Trecho do texto
┄┄┄┄┄┄
John Milius, o herói americano
e o campo de batalha


O Vento e o Leão, de John Milius

O último filme de John Milius feito para cinema, Intruder A-6, saiu aproximadamente na mesma época em que o exercito norte-americano bombardeava o Iraque pela primeira vez. Há uma certa ligação do ponto de vista de Milius com a Guerra Fria que parece depois disso torna-lo desnecessário, inútil. A grande ironia, caído o perigo vermelho já parecia não haver função para o cinema de Milius nos tempos de Bill Clinton. De certo há algo de anacrônico nesses filmes, de alguma forma já havia mesmo na Guerra Fria, mas não se enganem há muito de atual aqui. Por sinal, Milius acabou de dar inicio a pré-produção do seu próximo filme, filme de guerra.

Pois bem, vejamos qual a história do seu segundo filme, O Vento e o Leão: 1904. Um bárbaro muçulmano (Sean Connery) seqüestra dois americanos no Marrocos. O presidente americano Teddy Roosevelt (alter-ego ideológico de Milius invocado na maioria de seus filmes, interpretado aqui por Brian Keith) as vésperas de uma eleição decide que alguma coisa devia ser feita. Mesmo sabendo que as potências colonialistas européias iriam protestar, ele ordena que o exército prepare uma invasão de resgate. Poucas vezes o cinema americano foi tão direto na sua apologia ao intervencionismo militar no exterior. E pode-se somar a isso que o filme é de 1975, quando da crise dos preços do petróleo ainda não havia sido contornada e o exercito americano se retirava desastradamente do Vietnã.
┄┄┄┄┄┄
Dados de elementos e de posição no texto
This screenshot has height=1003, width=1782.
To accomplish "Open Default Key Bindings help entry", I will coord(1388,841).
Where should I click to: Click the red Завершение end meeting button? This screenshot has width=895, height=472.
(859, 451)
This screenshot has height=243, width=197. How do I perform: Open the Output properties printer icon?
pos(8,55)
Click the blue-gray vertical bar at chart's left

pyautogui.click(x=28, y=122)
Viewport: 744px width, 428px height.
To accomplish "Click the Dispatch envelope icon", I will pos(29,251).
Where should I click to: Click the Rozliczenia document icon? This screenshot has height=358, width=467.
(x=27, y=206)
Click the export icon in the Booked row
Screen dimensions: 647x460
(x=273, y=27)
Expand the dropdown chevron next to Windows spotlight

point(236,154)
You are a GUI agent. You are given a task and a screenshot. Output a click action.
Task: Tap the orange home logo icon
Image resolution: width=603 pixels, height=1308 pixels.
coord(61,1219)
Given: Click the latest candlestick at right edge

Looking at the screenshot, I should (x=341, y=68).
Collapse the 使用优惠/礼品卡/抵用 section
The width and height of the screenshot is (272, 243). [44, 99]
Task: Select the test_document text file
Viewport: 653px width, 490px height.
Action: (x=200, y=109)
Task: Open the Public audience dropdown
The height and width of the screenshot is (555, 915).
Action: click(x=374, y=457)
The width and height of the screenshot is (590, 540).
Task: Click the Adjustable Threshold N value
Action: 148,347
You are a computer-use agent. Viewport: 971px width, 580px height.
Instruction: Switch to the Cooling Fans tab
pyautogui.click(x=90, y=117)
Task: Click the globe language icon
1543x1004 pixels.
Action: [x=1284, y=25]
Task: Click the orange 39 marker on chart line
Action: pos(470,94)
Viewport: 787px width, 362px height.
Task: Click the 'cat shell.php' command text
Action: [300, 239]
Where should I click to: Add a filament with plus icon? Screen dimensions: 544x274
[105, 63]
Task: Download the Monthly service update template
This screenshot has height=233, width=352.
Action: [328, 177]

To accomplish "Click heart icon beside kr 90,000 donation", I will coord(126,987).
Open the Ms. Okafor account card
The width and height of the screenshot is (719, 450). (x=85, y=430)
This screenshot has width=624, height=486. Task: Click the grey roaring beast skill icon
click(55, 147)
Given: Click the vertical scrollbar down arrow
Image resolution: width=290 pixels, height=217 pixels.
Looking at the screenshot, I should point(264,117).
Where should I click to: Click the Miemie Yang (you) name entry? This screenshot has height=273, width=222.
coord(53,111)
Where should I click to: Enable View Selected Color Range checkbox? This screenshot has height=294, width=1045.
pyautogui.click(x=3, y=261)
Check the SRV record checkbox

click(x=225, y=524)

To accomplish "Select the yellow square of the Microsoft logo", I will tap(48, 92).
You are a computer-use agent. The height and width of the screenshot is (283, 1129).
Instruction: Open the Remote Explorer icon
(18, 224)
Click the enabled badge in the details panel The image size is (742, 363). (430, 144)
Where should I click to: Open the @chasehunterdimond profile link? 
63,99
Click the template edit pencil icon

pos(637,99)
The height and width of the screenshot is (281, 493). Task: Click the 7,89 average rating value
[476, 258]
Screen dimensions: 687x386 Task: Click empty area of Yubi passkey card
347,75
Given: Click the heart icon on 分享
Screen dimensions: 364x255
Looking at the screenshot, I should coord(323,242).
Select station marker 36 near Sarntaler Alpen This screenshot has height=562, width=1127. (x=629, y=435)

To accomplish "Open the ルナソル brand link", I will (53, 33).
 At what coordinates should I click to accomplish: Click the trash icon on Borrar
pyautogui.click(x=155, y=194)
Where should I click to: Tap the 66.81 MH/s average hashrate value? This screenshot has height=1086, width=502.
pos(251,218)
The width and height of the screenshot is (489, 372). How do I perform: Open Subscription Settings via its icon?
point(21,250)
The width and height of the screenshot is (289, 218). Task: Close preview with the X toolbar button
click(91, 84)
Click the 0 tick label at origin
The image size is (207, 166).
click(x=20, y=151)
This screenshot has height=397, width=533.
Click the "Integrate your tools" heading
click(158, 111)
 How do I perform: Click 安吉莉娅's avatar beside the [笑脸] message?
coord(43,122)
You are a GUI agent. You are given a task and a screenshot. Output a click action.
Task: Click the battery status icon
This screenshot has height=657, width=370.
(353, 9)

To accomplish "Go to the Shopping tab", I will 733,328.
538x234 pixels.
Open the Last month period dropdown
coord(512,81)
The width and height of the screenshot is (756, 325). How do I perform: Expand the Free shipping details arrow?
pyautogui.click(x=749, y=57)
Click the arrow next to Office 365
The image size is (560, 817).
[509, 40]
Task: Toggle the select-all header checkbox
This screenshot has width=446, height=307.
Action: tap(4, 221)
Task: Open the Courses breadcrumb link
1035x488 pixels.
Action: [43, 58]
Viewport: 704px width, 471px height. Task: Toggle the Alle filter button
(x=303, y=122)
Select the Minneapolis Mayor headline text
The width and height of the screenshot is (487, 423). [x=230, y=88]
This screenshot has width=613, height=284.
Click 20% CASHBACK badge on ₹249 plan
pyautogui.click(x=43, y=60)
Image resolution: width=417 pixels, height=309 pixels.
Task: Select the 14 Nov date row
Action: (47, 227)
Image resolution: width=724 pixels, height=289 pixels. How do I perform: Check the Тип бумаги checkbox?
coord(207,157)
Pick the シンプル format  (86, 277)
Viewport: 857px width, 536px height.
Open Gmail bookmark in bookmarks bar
┄┄┄┄┄┄
O que fazer
Transcreva do texto sobre John Milius o trecho entre "O Vento e o Leão, de" e "filme de guerra.", inclusive. Baseie-se só no texto.

Resultado da tarefa
O Vento e o Leão, de John Milius

O último filme de John Milius feito para cinema, Intruder A-6, saiu aproximadamente na mesma época em que o exercito norte-americano bombardeava o Iraque pela primeira vez. Há uma certa ligação do ponto de vista de Milius com a Guerra Fria que parece depois disso torna-lo desnecessário, inútil. A grande ironia, caído o perigo vermelho já parecia não haver função para o cinema de Milius nos tempos de Bill Clinton. De certo há algo de anacrônico nesses filmes, de alguma forma já havia mesmo na Guerra Fria, mas não se enganem há muito de atual aqui. Por sinal, Milius acabou de dar inicio a pré-produção do seu próximo filme, filme de guerra.